The priority queue always has the "highest"* value available for
immediate removal. Let's say there are 20 items in the priority
queue, stuff a new item in, and then you have 21, with the "highest"
one of those immediately removable. Since we only want the top 20,
just pull that extra one off and discard it.

Ah, of course! I was mentally placing the elements in the wrong
order, so that pop() would prematurely remove a candidate for the
top-20 list rather than an obvious non-candidate.

You're right, this is the obvious way to do it.

And perhaps I should be more used to dealing with priority queues.
I *do* know what it is, but I couldn't apply it correctly to this
problem.

/Jorgen
 
J

James Kanze

I am looking for an STL container that will efficiently handle a "Top
20" list. Specifically, I have >300,000 data records that I must scan
to find and store the highest 20 values.
None of the available STL containers seems well suited for this
application. For example:
- array, even though fixed in size, seems cumbersome to use: no delete
or erase function is available; insertion at some point is difficult;
etc. Replacement of the "end value" and sorting might work, but it's
tedious and slow...
- vector, while having insert & erase functions, incurs repeated size
expansion (expensive!) and truncation to maintain a fixed size.
Appending a new value if it's greater than the 20th element, followed by
sorting and truncation might be less work, but it might be very slow to
execute.
- queue/deque, set, and stack seem inappropriate for this application,
and the others (map, list, etc.) are completely unusable here.
Am I missing something? Is/are there reasonably efficient ways to
use array or vector that are appropriate? TIA

The most obvious solution is std::vector, but keeping a maximum
of 20 elements in it, and using std::push_heap and std::pop_heap
to manage it. All of the algorithms you need are already
present in the standard library.
 
L

Luca Risolia

Sebastian said:
Finding top-elements via heap-extract: m*O(log n)

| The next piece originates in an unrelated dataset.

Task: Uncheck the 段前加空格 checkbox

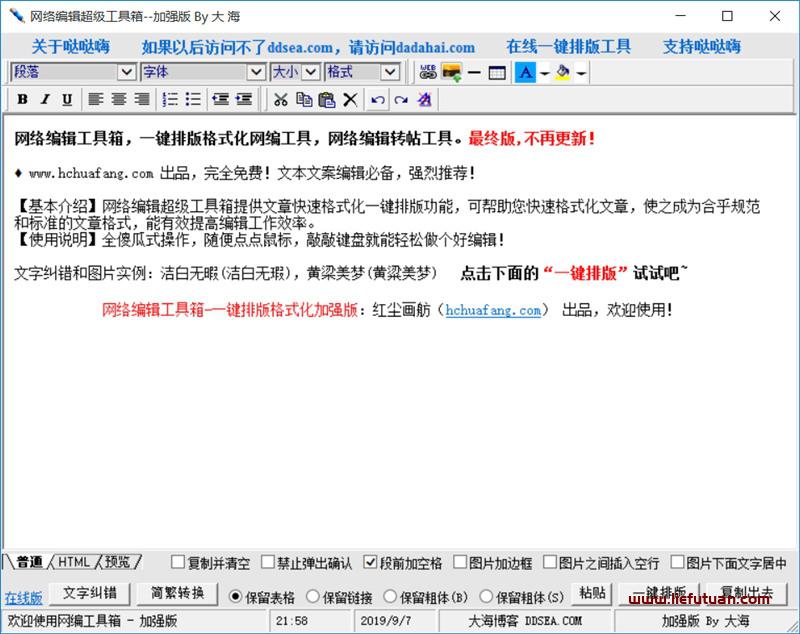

So a heap can be the better choice. It would be interesting to measure,
if this is true with n=300k and m=20.

Oh right, std::vector and std::make/push/pop_heap() might be a better choice,
but probably std::priority_queue is not ideal for the user needs, as it would
require to remove the elements from the container each time to get the "top
20" list.
 
J

Jorgen Grahn

Oh right, std::vector and std::make/push/pop_heap() might be a better choice,
but probably std::priority_queue is not ideal for the user needs, as it would
require to remove the elements from the container each time to get the "top
20" list.

Not /each/ time. Most elements can be discarded immediately without
inserting them, unless the input is already sorted.

/Jorgen
 
S

Sebastian Pfützner

The most obvious solution is std::vector, but keeping a maximum
of 20 elements in it, and using std::push_heap and std::pop_heap
to manage it. All of the algorithms you need are already
present in the standard library.

This also has the advantage that you don't need to remove the
top-elements from the vector as with the priority_queue. std::pop_heap
just swaps the top_element into the back. Do this 20 times and you have
your top-elements in [last - 20, last). You can simply reinert those
elements back into the heap. You also follow the same procedure when you
need to change the value of elements. (pop, change back element, push).
 
S

Sebastian Pfützner

The most obvious solution is std::vector, but keeping a maximum
of 20 elements in it, and using std::push_heap and std::pop_heap
to manage it. All of the algorithms you need are already
present in the standard library.

This also has the advantage that you don't need to remove the
top-elements from the vector as with the priority_queue. std::pop_heap
just swaps the top_element into the back. Do this 20 times and you have
your top-elements in [last - 20, last). You can simply reinert those
elements back into the heap. You also follow the same procedure when you
need to change the value of elements. (pop, change back element, push).

To clarify: I would store all elements in this vector and keep the
heap-sort-order in sync. This has the advantage that it is still
efficient if the top-elements are computed more than once after elements
are added/removed/changed. James' proposal does not have this property,
because the heap hast to be rebuild every time by iterating over all
elements even if only some elements changed.